● What to do
Using the data below, return the stretch from the line that contains "This screenshot has height=452, width=640." through the line that contains "This screenshot has width=991, height=564.", both included, exactly as it stands and nothing beyond it.

================================

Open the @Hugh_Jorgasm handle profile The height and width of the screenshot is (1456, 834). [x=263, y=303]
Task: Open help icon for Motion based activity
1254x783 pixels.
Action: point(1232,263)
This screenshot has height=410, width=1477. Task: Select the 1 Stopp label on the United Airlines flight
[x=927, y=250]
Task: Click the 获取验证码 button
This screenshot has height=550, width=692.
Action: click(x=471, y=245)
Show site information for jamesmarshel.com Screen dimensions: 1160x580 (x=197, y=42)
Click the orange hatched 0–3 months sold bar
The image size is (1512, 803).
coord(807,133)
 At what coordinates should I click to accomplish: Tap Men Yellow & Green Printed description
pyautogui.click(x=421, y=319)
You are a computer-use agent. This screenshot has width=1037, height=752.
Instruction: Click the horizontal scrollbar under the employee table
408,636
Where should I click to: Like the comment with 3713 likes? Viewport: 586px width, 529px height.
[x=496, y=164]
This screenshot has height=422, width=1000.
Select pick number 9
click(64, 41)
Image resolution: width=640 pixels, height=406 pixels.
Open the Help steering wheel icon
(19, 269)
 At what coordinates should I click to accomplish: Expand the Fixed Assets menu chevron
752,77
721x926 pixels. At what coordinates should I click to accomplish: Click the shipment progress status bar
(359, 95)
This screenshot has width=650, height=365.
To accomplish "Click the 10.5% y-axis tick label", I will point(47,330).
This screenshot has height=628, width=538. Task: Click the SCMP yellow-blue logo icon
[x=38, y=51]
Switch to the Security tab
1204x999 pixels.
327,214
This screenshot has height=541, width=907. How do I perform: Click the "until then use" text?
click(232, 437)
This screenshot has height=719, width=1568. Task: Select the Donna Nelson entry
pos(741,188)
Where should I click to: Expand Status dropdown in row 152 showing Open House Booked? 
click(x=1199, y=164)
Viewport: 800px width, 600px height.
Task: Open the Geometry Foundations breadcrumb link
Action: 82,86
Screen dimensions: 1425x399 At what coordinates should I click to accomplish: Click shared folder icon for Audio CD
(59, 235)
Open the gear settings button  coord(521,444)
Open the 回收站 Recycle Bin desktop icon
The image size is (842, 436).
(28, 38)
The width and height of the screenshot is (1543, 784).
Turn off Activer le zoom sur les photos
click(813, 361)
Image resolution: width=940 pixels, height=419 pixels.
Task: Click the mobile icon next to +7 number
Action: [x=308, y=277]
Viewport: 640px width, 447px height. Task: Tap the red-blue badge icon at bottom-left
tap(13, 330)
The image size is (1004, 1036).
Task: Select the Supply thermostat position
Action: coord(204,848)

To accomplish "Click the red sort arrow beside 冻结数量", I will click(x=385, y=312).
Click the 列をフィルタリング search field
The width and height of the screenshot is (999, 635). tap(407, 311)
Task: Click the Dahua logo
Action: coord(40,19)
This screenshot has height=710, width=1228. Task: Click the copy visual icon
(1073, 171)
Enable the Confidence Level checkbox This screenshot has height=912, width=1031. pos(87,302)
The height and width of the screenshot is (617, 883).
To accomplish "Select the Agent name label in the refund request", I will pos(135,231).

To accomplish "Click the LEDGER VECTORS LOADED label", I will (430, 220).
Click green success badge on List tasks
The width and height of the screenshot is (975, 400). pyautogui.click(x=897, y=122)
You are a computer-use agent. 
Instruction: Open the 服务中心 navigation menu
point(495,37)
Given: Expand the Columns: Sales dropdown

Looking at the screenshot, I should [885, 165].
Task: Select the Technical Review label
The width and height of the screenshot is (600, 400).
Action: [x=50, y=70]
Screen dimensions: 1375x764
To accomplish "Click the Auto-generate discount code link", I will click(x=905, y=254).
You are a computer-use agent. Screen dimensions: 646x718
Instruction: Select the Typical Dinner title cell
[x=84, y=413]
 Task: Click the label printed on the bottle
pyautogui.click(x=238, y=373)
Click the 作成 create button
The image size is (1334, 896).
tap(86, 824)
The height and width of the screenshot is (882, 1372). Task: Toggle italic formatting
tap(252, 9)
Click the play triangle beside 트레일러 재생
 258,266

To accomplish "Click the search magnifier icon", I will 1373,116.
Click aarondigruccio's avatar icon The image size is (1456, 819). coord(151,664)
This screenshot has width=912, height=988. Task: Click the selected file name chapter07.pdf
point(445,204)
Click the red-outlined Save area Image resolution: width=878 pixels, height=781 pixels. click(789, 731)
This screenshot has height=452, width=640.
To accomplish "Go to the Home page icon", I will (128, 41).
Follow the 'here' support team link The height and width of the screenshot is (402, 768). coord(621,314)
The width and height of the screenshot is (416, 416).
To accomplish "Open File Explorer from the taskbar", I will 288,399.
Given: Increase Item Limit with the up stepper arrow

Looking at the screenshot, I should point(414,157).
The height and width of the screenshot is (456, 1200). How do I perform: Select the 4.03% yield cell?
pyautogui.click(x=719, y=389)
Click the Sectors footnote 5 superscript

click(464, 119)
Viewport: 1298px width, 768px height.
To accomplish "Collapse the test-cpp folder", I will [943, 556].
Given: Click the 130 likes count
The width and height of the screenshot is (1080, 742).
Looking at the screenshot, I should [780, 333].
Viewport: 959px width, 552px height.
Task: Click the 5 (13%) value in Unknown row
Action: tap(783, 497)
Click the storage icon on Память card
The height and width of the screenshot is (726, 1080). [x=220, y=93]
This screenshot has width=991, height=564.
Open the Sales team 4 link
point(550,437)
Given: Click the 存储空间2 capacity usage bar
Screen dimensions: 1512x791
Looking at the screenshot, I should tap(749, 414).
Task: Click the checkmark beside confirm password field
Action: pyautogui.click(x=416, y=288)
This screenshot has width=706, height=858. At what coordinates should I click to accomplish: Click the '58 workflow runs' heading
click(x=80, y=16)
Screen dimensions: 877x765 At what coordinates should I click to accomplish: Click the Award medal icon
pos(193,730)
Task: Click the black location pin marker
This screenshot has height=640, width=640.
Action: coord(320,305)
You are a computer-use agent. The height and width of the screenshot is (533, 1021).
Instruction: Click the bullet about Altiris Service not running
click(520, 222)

================================

● Answer section
This screenshot has height=452, width=640.
To accomplish "Go to the Home page icon", I will (128, 41).
Follow the 'here' support team link The height and width of the screenshot is (402, 768). coord(621,314)
The width and height of the screenshot is (416, 416).
To accomplish "Open File Explorer from the taskbar", I will 288,399.
Given: Increase Item Limit with the up stepper arrow

Looking at the screenshot, I should point(414,157).
The height and width of the screenshot is (456, 1200). How do I perform: Select the 4.03% yield cell?
pyautogui.click(x=719, y=389)
Click the Sectors footnote 5 superscript

click(464, 119)
Viewport: 1298px width, 768px height.
To accomplish "Collapse the test-cpp folder", I will [943, 556].
Given: Click the 130 likes count
The width and height of the screenshot is (1080, 742).
Looking at the screenshot, I should [780, 333].
Viewport: 959px width, 552px height.
Task: Click the 5 (13%) value in Unknown row
Action: tap(783, 497)
Click the storage icon on Память card
The height and width of the screenshot is (726, 1080). [x=220, y=93]
This screenshot has width=991, height=564.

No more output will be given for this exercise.